*ESTRATTO DEL DOCUMENTO*.
===============

Fino a qualche tempo fa Fini, politicamente parlando, era un pari di Berlusconi e di Bossi; era il capo di un partito, dell’unico che era uscito da Tangentopoli con una reputazione di tutto rispetto. Aveva un potere contrattuale importante, poteva, simmetricamente, condizionare Forza Italia al pari della Lega. Era uno dei leader più stimati dagli italiani. Come gradimento, stando ai sondaggi, era preferito perfino a Berlusconi.
Perché ad un certo punto ha commesso l’errore di sciogliere An per confluire nel PdL, il vituperato partito del “predellino”, da lui salutato con ironia e disprezzo con la frase “siamo alle comiche finali”? Qualcuno in vena di saggezza popolare potrebbe dire che tanto va la gatta al lardo che ci lascia lo zampino. Fini aveva già sciolto il Msi, aveva abiurato ad un’infinità di altre importanti cose. An, in fondo, era l’ultima cosa che buttava dalla finestra in quella che era la notte di San Silvestro del suo passato. Fini s’avvicinava ancora al lardo, anche facendo inversioni ad u su strade politiche a senso unico.
Va bene la scelta bipolare. Ma non va affatto bene cercare un’identità nuova, un’improbabile destra moderna ed europea che in Italia è appannaggio della sinistra, lasciando valori e sensibilità della destra parte alla Lega, parte a Berlusconi e parte – sissignori! – all’IdV di Di Pietro. Il patrimonio ideale e politico del Msi-An è stato miseramente devoluto. Oggi dietro a Fini non c’è più nessuno; come contenitore è vuoto.
Non è vero che ministri e sottosegretari, parlamentari e presidenti di enti e di commissioni, una volta di An, non lo seguano per opportunismo; il fatto è che non lo segue più la base, che si sente tradita dai suoi continui “voltafaccia”, dalle sue continue pose di saggio, d’improbabile patriarca.

===============

*Record del dataset*.
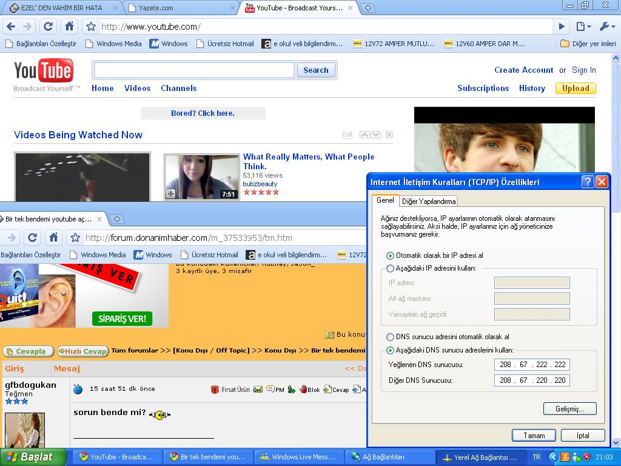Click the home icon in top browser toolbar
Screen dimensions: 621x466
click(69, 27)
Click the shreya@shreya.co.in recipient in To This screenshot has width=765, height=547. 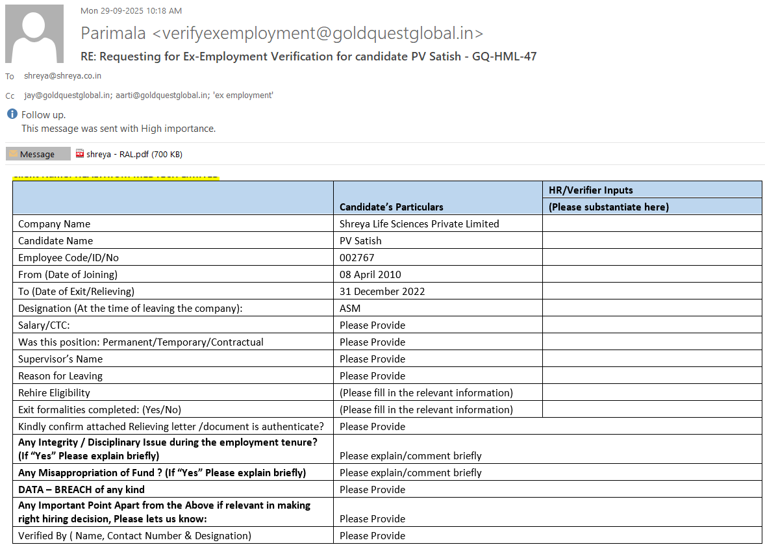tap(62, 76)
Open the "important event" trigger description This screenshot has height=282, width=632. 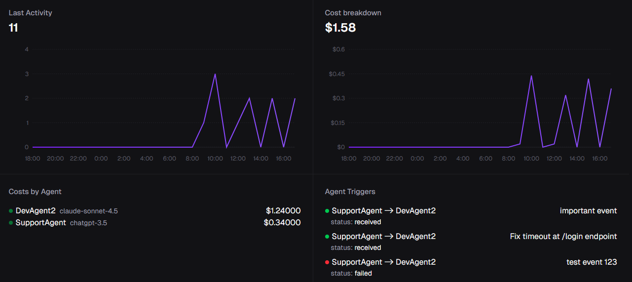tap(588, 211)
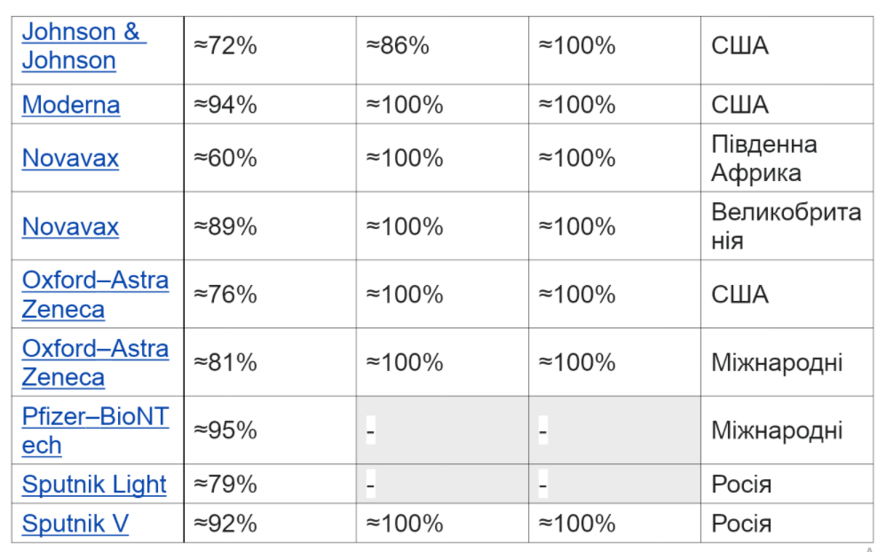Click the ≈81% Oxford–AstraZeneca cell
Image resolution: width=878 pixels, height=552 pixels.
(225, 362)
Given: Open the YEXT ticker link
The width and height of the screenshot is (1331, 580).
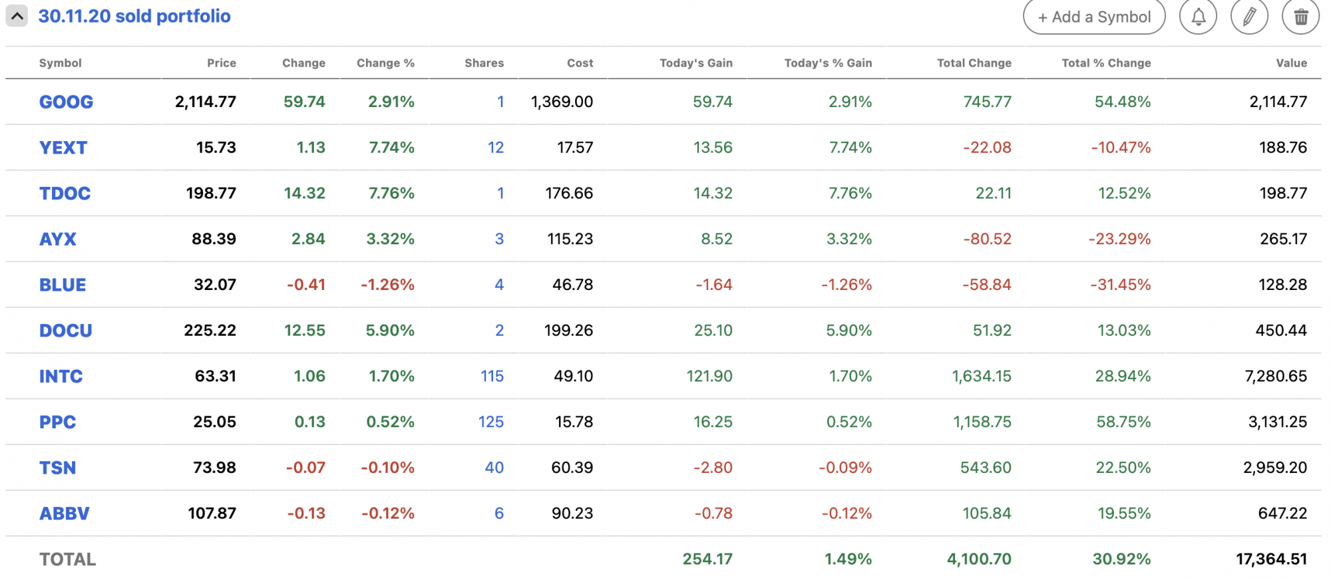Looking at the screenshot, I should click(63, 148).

===============

*COMPITI DA SVOLGERE*.
**A)** Spiega in una-tre frasi per quale motivo, secondo il testo su Fini, la base non lo segue più.
**B)** Copia dal testo su Fini il passo che va da "Non è vero che" a "saggio, d’improbabile patriarca.".
Le righe non hanno alcun legame con il testo su Fini.

*SOLUZIONI PROPOSTE*.
**A)** La base non segue più Fini perché si sente tradita dai suoi continui "voltafaccia". Pesano anche le sue continue pose di saggio e d'improbabile patriarca.

**B)**
Non è vero che ministri e sottosegretari, parlamentari e presidenti di enti e di commissioni, una volta di An, non lo seguano per opportunismo; il fatto è che non lo segue più la base, che si sente tradita dai suoi continui “voltafaccia”, dalle sue continue pose di saggio, d’improbabile patriarca.